Retype every one of the following entries word for word, leaving out the pictures.

(Data for locating words and elements)

[Begin]

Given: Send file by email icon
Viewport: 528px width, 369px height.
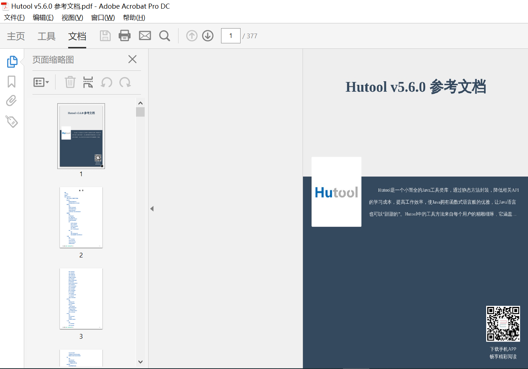Looking at the screenshot, I should [x=145, y=36].
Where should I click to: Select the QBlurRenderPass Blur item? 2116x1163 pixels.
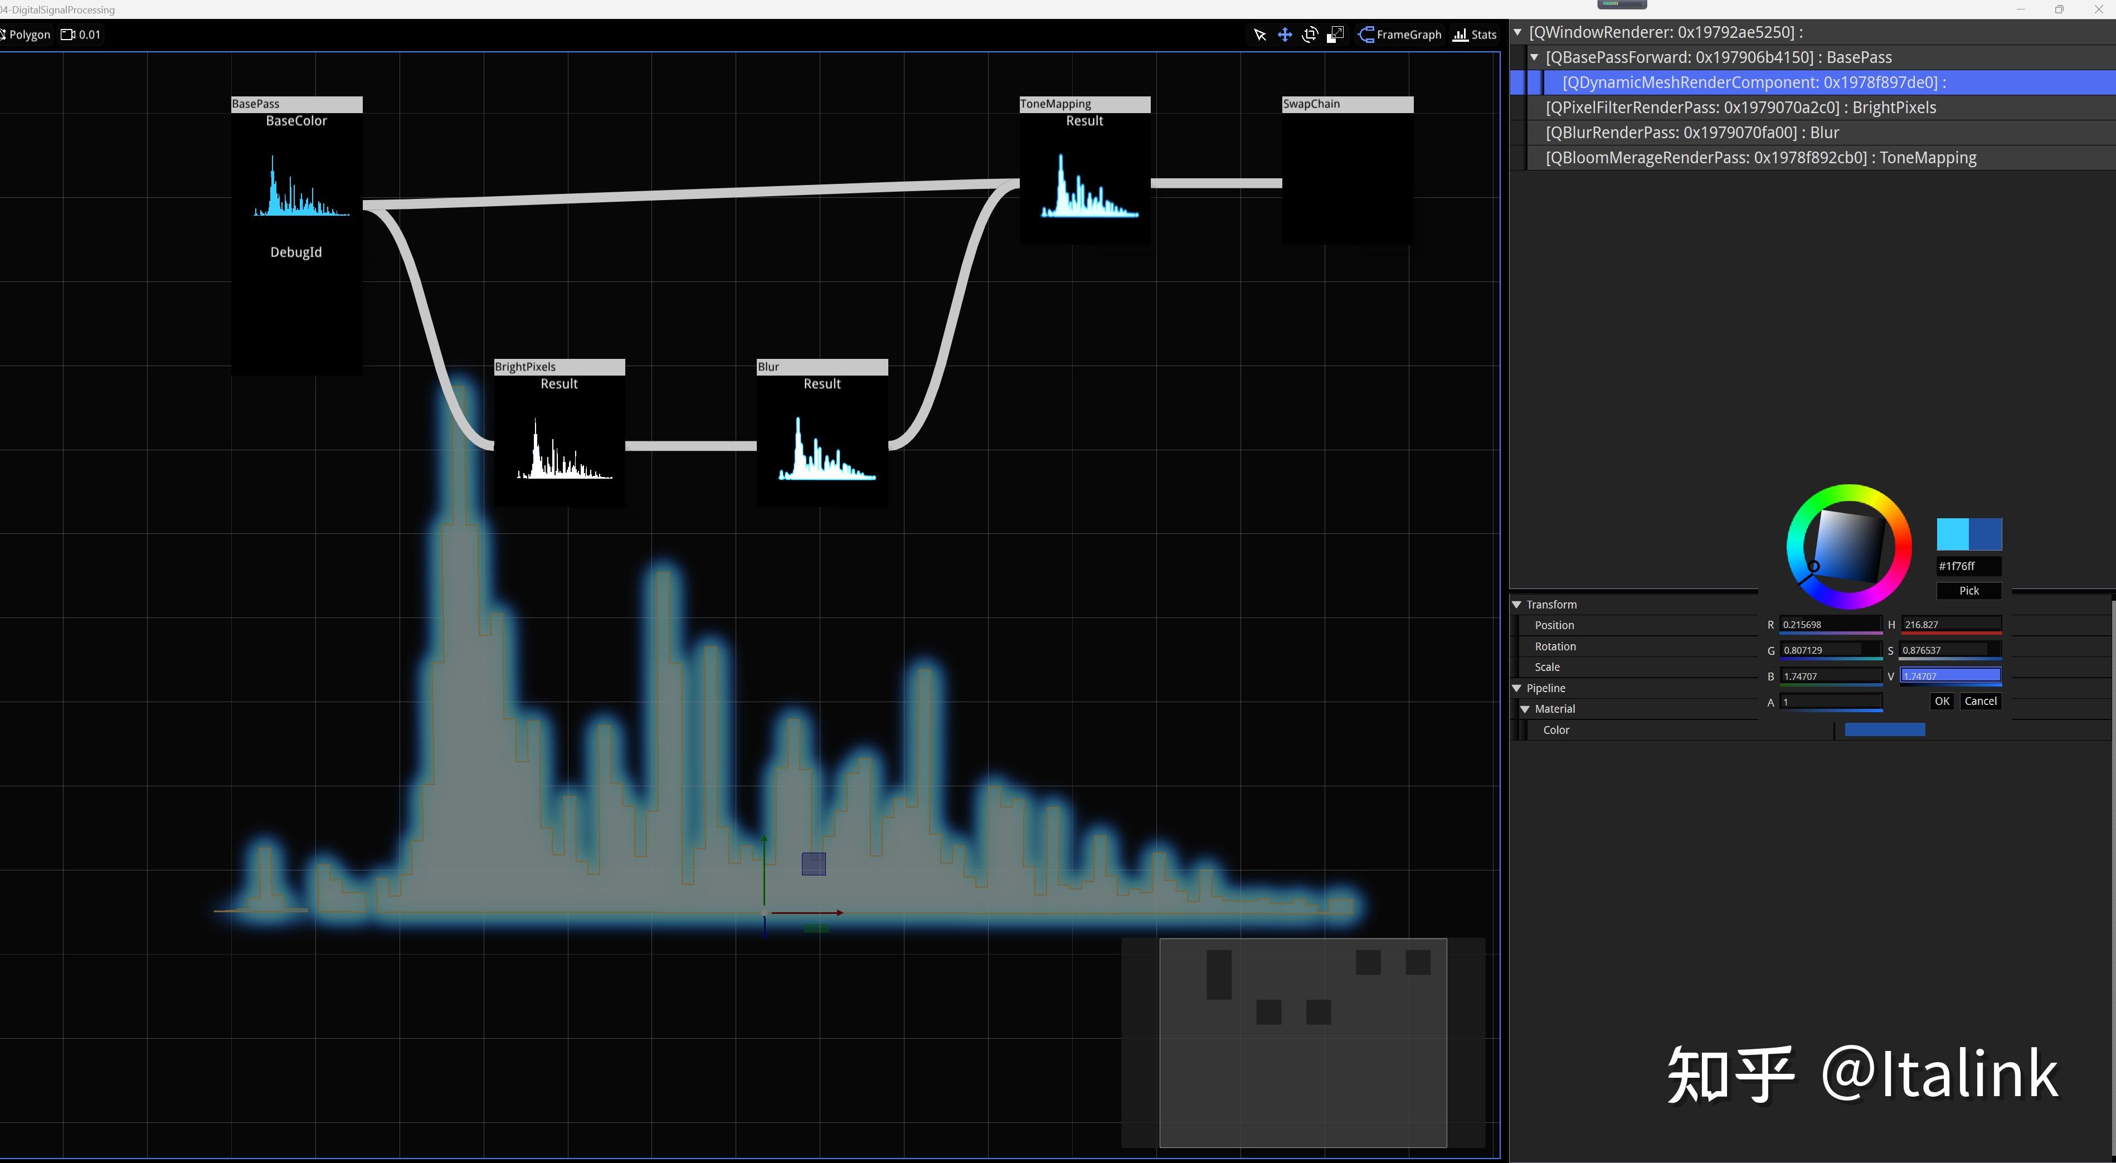point(1691,132)
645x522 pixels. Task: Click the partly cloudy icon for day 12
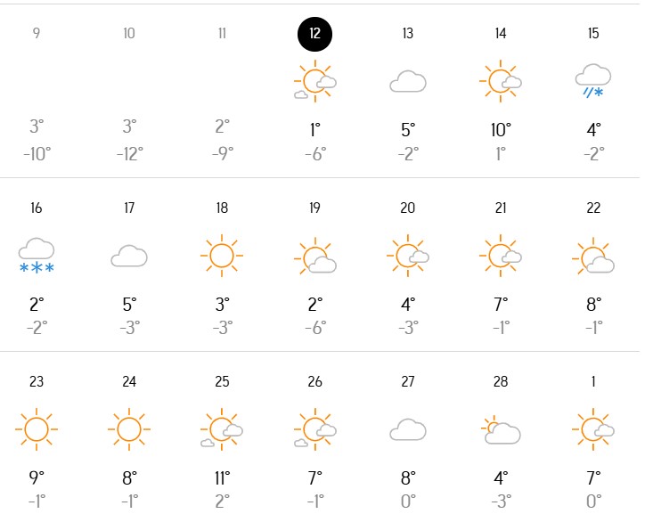pos(314,82)
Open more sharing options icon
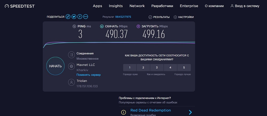Screen dimensions: 267x116 click(x=86, y=17)
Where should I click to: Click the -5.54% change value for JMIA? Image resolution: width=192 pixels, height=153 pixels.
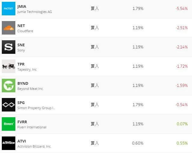pos(181,8)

[End]

_Exercise response_.
Given: Send file by email icon
Viewport: 528px width, 369px height.
Looking at the screenshot, I should [x=145, y=36].
Where should I click to: Select the QBlurRenderPass Blur item? 2116x1163 pixels.
point(1691,132)
645x522 pixels. Task: Click the partly cloudy icon for day 12
pos(314,82)
Open more sharing options icon
Screen dimensions: 267x116 click(x=86, y=17)
Where should I click to: Click the -5.54% change value for JMIA? Image resolution: width=192 pixels, height=153 pixels.
pos(181,8)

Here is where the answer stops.